::: DATA PROVIDED :::

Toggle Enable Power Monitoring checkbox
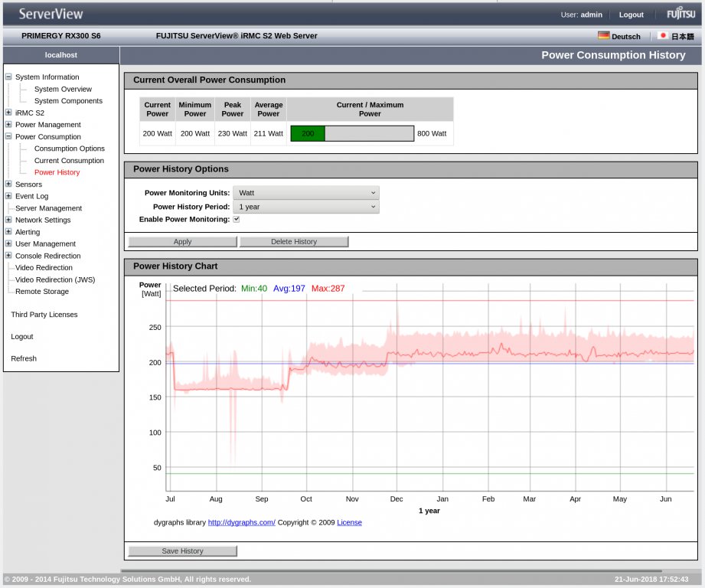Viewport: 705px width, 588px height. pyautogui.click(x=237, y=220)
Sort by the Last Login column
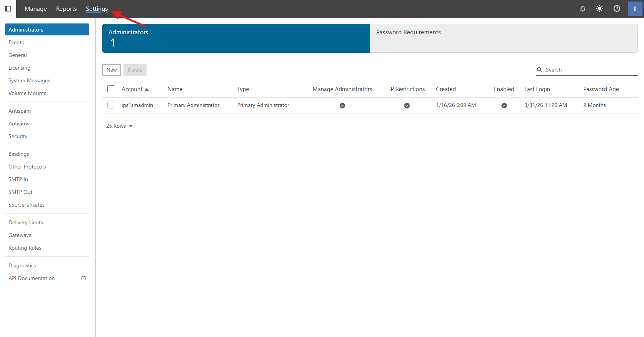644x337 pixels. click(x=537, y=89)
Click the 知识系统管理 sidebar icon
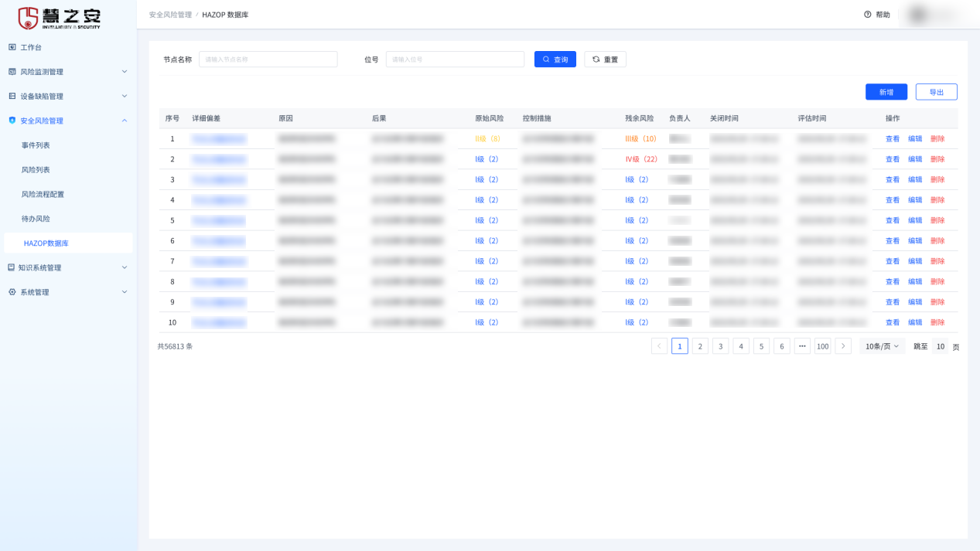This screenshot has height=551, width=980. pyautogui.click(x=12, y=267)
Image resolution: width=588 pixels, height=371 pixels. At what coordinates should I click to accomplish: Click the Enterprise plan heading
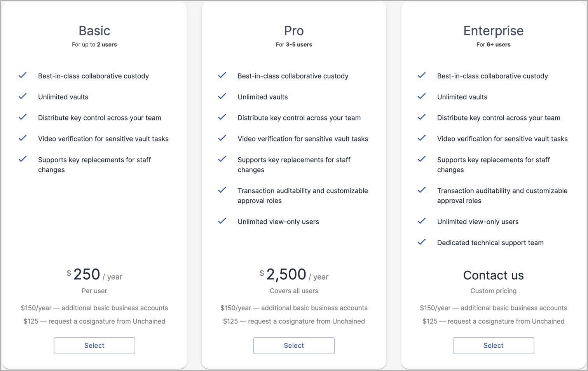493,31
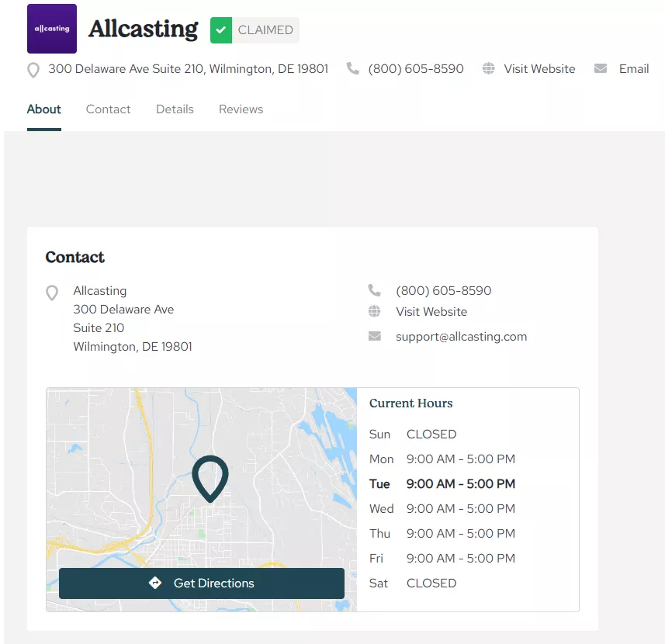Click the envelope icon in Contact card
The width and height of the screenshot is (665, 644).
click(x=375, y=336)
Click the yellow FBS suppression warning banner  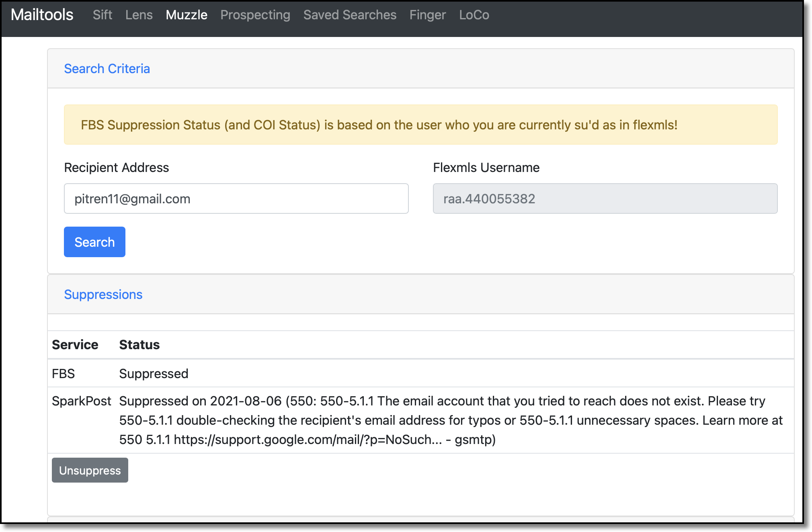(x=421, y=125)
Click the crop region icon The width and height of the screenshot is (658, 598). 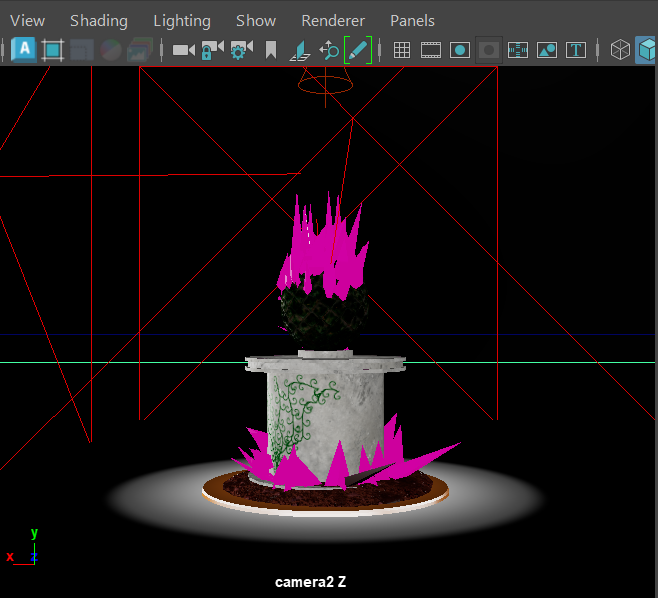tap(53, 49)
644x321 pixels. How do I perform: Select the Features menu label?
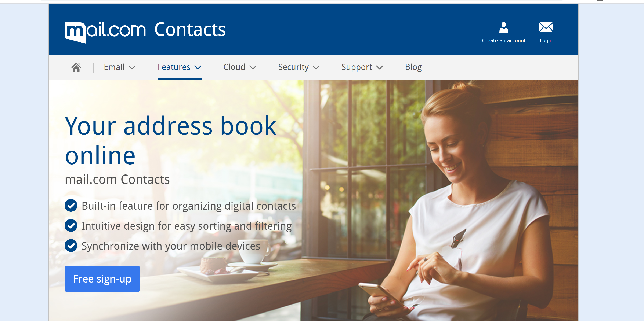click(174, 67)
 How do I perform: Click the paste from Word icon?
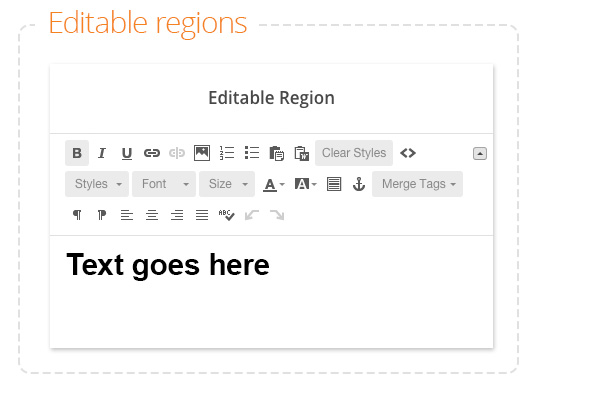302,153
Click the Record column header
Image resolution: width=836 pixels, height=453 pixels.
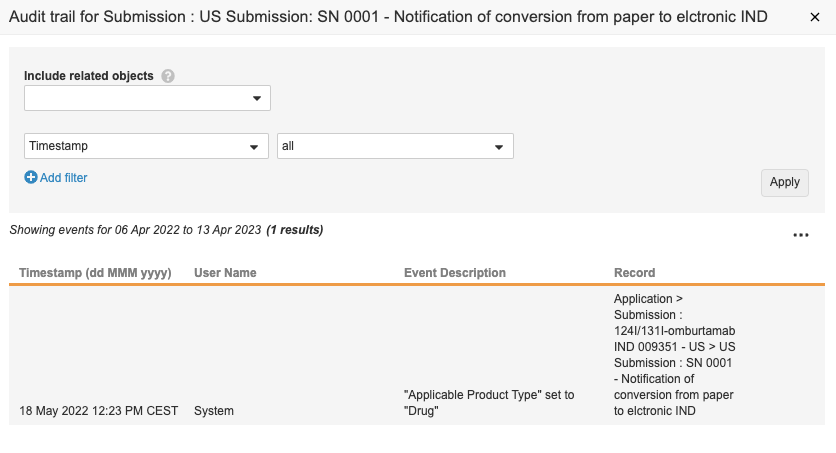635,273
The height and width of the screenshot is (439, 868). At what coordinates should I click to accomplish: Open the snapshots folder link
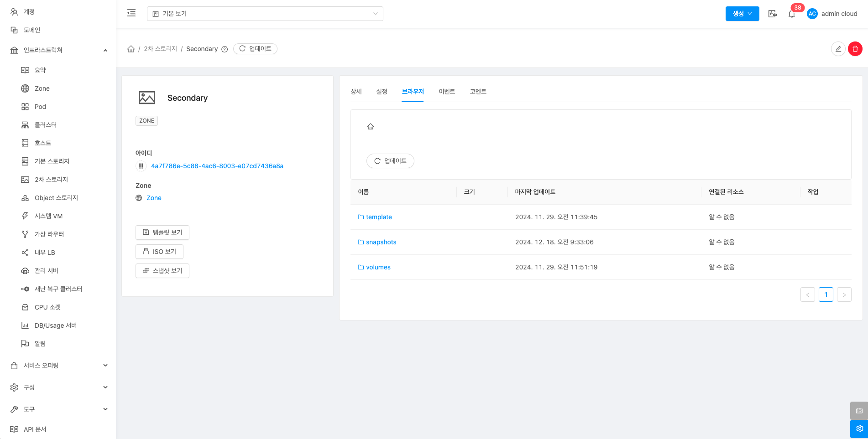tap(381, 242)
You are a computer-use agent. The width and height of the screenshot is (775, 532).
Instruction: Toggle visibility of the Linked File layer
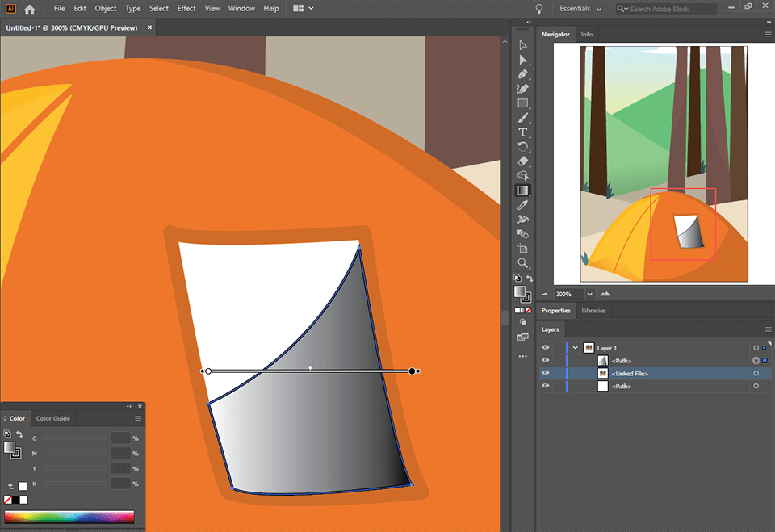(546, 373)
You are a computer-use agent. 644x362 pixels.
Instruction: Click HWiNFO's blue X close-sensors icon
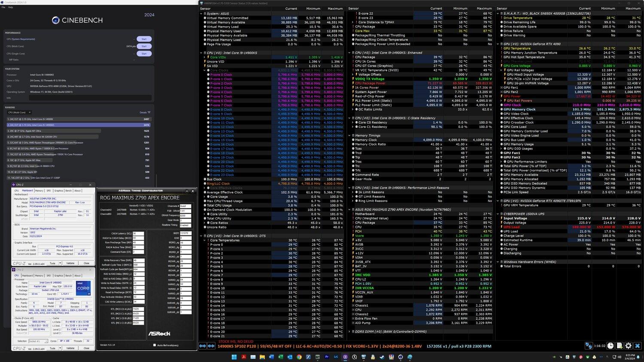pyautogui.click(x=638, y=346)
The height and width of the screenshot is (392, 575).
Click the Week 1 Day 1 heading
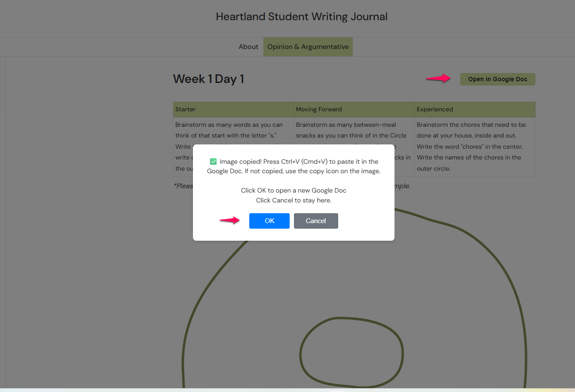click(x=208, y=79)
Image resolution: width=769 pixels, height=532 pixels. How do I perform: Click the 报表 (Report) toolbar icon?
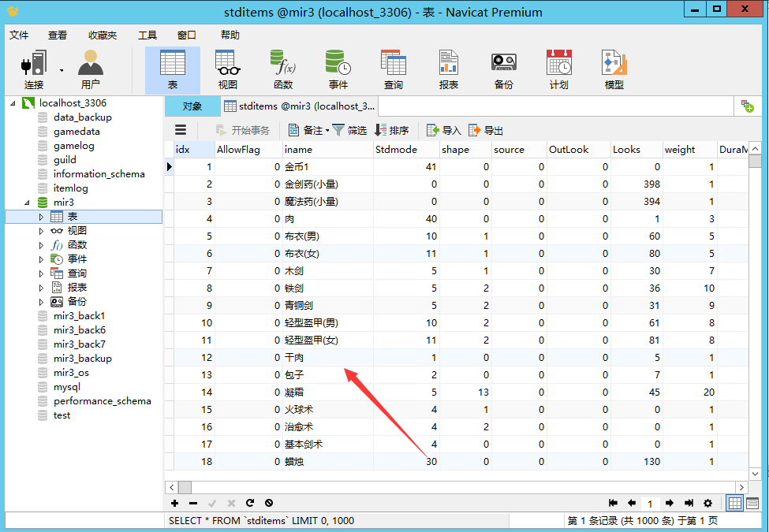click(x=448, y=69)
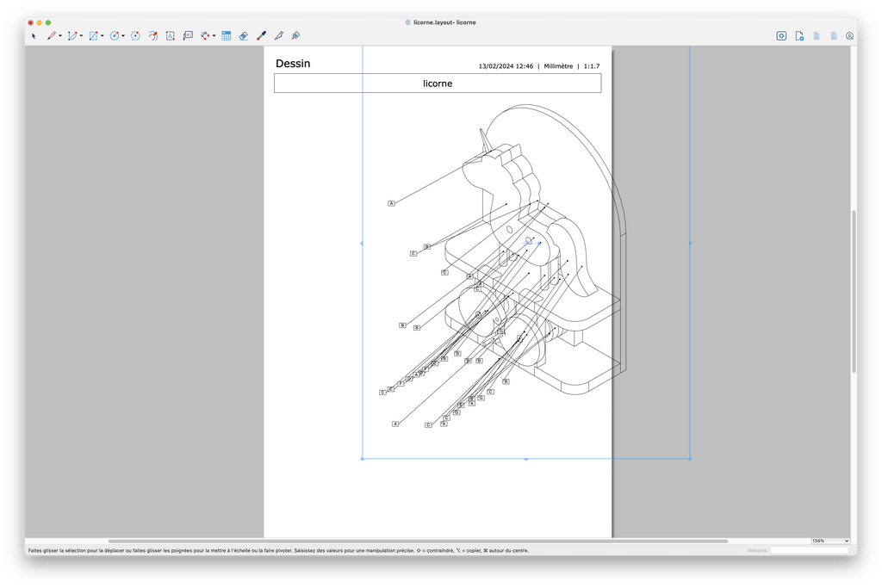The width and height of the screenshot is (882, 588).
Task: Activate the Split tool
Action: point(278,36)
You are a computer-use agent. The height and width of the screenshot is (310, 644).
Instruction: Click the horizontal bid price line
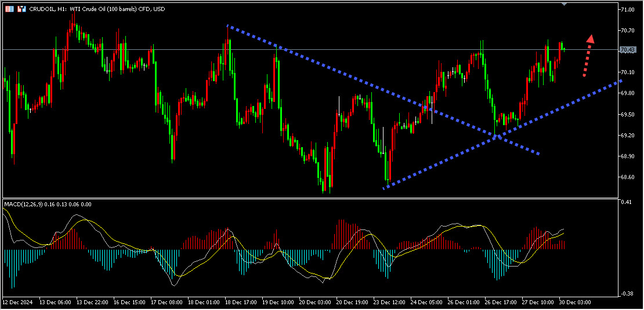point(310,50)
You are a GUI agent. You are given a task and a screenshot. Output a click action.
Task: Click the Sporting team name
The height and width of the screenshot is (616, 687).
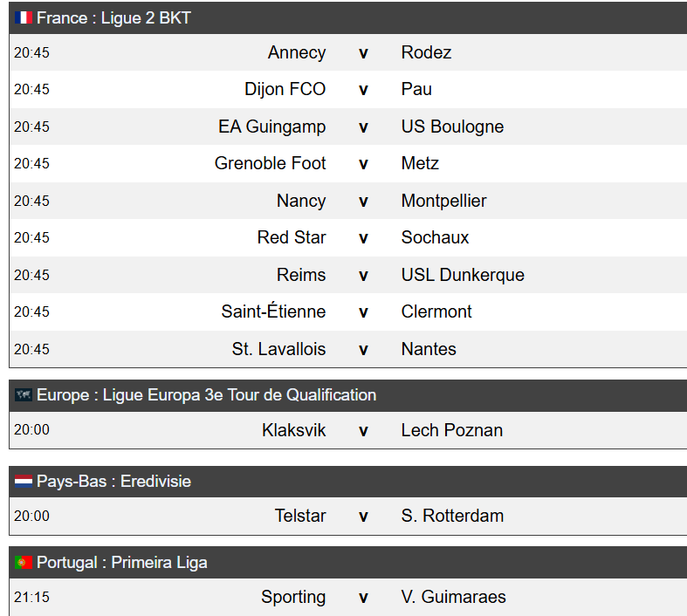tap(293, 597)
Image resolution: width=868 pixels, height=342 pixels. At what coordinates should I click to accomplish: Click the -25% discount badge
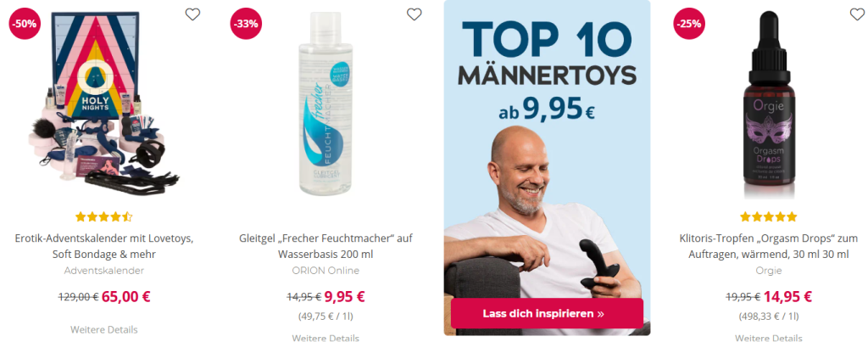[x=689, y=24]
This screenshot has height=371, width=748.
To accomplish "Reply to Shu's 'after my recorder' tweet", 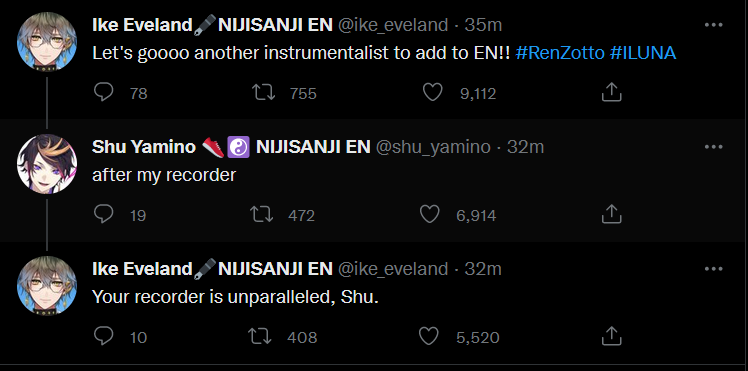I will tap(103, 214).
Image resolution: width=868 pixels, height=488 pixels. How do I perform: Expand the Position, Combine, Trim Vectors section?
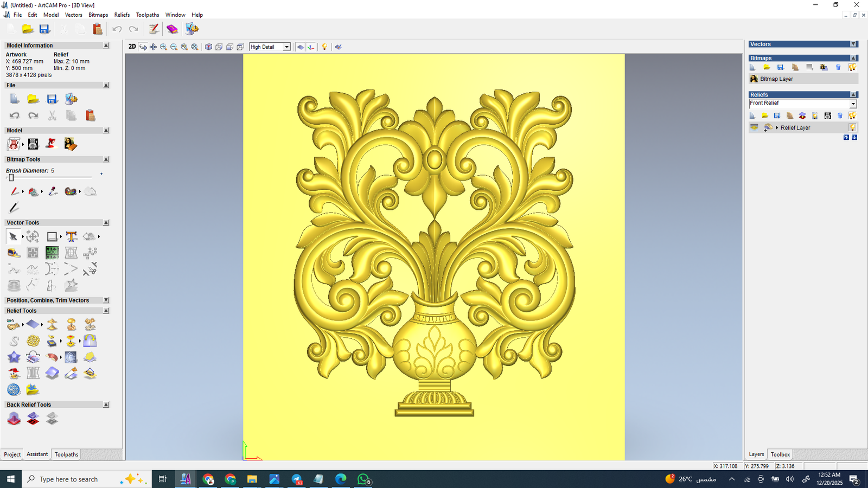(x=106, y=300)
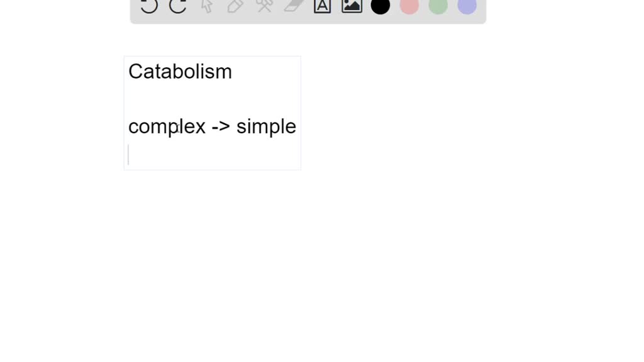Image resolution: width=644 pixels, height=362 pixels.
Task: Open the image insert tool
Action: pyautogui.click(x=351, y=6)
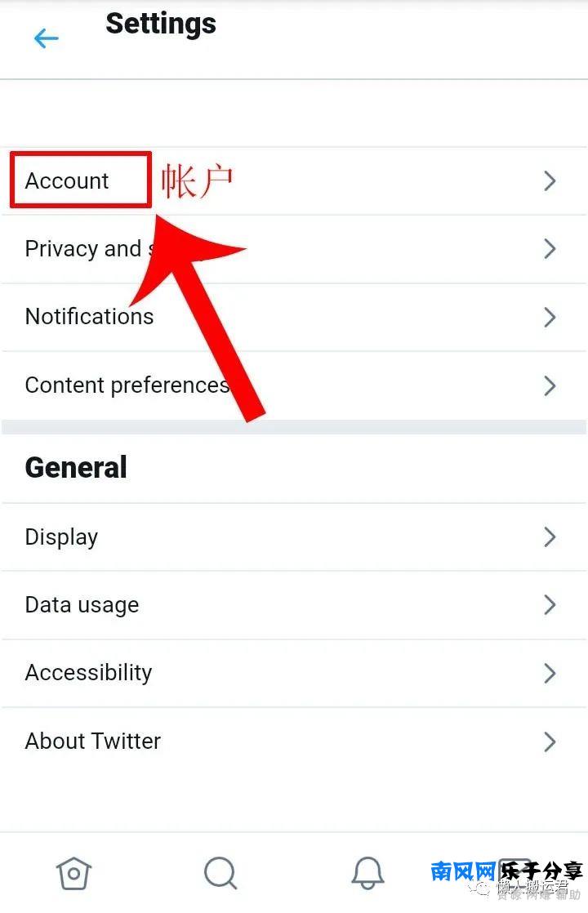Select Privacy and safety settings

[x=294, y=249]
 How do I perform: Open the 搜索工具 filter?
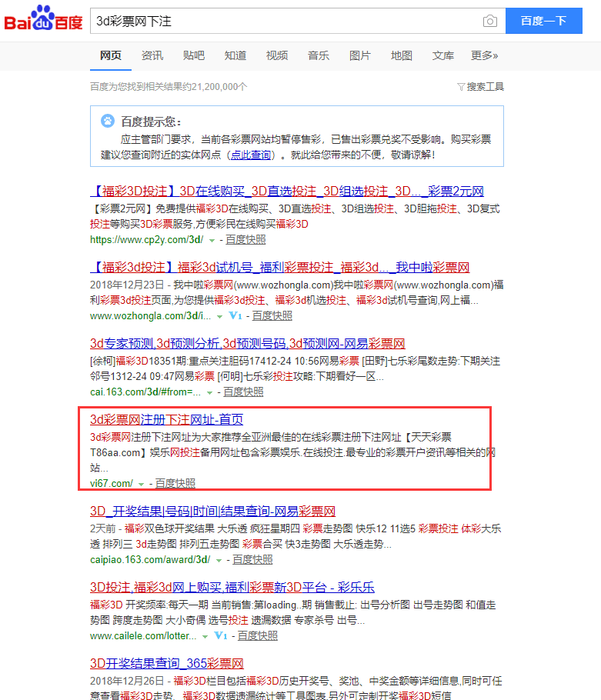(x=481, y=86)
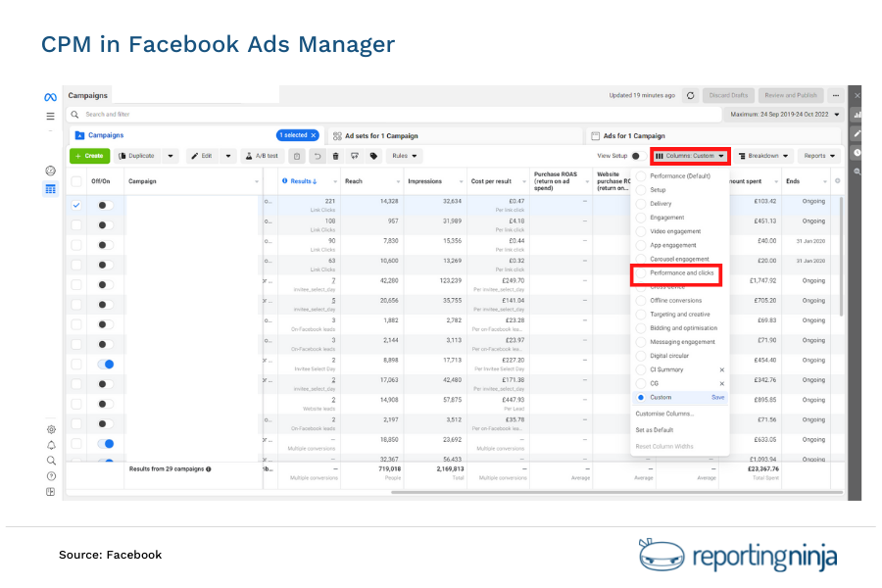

:::

TASK ITEM: Copy each line in the data that holds the word "computer".

SOLUTION TO THIS PROBLEM:
You are a computer-use agent. The width and height of the screenshot is (775, 532).
You are a computer-use agent. 644x362 pixels.
You are a computer-use agent. The height and width of the screenshot is (310, 644).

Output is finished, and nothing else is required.